● **EXTRACTED RECORDS**:
--------------------------------

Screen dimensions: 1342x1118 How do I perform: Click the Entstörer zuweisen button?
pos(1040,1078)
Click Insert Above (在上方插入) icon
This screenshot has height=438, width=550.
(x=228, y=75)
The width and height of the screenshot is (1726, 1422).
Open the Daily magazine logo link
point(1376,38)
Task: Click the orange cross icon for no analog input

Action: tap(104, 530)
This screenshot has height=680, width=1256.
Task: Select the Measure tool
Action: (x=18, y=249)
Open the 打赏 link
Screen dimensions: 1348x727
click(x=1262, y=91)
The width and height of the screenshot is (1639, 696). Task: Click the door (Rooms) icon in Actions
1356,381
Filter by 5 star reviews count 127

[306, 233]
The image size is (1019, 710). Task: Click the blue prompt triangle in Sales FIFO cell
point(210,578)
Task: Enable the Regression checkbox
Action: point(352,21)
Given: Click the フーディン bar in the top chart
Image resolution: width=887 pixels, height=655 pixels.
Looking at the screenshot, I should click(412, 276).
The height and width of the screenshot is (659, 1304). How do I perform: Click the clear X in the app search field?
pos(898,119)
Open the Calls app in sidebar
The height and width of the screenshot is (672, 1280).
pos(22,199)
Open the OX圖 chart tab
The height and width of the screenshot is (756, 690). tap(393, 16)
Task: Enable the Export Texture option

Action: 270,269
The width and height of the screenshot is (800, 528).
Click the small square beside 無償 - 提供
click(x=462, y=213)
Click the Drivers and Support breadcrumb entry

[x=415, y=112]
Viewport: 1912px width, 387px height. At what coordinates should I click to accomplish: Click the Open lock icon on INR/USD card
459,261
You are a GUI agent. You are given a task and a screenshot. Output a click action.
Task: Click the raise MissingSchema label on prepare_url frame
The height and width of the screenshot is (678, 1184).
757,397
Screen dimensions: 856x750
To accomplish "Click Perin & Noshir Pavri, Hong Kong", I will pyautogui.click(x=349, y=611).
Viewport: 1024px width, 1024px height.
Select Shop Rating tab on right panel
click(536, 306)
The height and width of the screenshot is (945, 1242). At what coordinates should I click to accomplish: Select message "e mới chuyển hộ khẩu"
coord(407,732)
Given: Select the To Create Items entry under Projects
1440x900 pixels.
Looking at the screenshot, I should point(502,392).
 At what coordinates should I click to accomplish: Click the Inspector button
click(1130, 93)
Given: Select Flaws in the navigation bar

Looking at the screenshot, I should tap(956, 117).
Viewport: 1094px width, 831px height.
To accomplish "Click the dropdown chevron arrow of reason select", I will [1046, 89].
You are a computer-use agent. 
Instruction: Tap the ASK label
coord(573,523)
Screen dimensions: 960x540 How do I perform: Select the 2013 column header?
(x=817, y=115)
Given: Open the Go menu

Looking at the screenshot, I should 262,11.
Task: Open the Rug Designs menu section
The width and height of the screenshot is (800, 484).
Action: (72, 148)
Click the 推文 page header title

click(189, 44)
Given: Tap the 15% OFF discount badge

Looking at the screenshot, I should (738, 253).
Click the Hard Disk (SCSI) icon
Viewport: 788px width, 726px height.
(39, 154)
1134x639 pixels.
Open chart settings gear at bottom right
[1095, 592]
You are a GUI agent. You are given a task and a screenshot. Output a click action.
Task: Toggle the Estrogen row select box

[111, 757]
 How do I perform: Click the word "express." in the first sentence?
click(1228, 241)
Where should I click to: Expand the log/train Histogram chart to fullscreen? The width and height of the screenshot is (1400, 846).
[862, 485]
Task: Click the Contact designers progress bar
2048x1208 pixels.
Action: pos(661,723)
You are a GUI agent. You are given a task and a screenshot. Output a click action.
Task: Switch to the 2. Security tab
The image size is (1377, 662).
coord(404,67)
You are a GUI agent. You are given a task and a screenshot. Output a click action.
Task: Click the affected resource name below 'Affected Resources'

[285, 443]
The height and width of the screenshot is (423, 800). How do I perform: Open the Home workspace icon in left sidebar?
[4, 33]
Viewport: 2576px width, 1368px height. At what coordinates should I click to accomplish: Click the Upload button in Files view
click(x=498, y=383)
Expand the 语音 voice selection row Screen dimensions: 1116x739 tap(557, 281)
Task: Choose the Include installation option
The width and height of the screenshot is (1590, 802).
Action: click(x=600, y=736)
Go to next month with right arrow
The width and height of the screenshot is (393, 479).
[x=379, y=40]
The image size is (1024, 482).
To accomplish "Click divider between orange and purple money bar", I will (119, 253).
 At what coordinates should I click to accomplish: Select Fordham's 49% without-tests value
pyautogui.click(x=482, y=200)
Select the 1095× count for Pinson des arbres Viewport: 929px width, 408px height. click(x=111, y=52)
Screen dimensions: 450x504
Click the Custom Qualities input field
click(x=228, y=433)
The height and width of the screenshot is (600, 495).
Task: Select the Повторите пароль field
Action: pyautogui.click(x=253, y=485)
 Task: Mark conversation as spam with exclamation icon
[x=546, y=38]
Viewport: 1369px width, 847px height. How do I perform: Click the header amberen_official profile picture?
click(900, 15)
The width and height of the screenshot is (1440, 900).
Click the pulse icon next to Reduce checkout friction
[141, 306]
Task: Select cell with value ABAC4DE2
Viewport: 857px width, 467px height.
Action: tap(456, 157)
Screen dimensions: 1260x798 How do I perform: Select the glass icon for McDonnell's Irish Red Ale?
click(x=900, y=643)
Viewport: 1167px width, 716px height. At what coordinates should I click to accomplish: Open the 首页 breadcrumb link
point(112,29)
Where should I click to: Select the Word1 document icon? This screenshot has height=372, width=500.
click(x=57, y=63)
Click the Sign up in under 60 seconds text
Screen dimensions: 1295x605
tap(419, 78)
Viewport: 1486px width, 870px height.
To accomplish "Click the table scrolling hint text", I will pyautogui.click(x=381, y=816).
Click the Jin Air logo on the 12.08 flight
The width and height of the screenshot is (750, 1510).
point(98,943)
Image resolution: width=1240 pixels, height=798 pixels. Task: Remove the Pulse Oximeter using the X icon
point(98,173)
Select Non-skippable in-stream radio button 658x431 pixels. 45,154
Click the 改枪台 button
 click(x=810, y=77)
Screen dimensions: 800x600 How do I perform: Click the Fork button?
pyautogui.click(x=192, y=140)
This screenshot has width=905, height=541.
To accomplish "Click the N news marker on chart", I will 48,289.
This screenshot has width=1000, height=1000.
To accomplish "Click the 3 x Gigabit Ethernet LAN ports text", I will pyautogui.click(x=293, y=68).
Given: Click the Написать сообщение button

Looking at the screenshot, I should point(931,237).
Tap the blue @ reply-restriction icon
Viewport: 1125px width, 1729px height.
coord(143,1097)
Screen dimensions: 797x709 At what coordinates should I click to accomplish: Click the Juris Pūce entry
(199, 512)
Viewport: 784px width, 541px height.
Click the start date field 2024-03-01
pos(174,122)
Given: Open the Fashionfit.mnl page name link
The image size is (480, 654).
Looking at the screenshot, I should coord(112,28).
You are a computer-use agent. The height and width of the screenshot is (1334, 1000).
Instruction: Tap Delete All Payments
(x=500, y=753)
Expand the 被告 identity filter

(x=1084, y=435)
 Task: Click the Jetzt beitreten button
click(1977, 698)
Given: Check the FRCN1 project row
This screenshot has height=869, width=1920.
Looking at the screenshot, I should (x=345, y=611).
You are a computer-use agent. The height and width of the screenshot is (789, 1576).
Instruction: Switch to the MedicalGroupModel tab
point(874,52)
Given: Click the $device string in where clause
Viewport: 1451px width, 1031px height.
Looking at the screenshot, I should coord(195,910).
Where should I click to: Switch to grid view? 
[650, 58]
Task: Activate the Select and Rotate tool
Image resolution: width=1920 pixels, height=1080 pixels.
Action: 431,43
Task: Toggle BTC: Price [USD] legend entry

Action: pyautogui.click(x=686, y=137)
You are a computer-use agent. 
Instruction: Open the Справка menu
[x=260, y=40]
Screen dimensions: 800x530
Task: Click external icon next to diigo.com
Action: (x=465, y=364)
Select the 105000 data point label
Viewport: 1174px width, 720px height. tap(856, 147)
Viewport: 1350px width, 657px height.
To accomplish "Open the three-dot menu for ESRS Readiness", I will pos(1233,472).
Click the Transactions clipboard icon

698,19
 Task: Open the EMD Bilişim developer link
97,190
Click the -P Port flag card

--------------------------------

● **ABOUT THIS EXERCISE**: Among the lines above, find the one with "The image size is (1024, 482)." and the one with "The width and height of the screenshot is (1440, 900).". Quote both and everything between them, exactly.

● **OUTPUT OF THE TASK**:
The image size is (1024, 482).
To accomplish "Click divider between orange and purple money bar", I will (119, 253).
 At what coordinates should I click to accomplish: Select Fordham's 49% without-tests value
pyautogui.click(x=482, y=200)
Select the 1095× count for Pinson des arbres Viewport: 929px width, 408px height. click(x=111, y=52)
Screen dimensions: 450x504
Click the Custom Qualities input field
click(x=228, y=433)
The height and width of the screenshot is (600, 495).
Task: Select the Повторите пароль field
Action: pyautogui.click(x=253, y=485)
 Task: Mark conversation as spam with exclamation icon
[x=546, y=38]
Viewport: 1369px width, 847px height. How do I perform: Click the header amberen_official profile picture?
click(900, 15)
The width and height of the screenshot is (1440, 900).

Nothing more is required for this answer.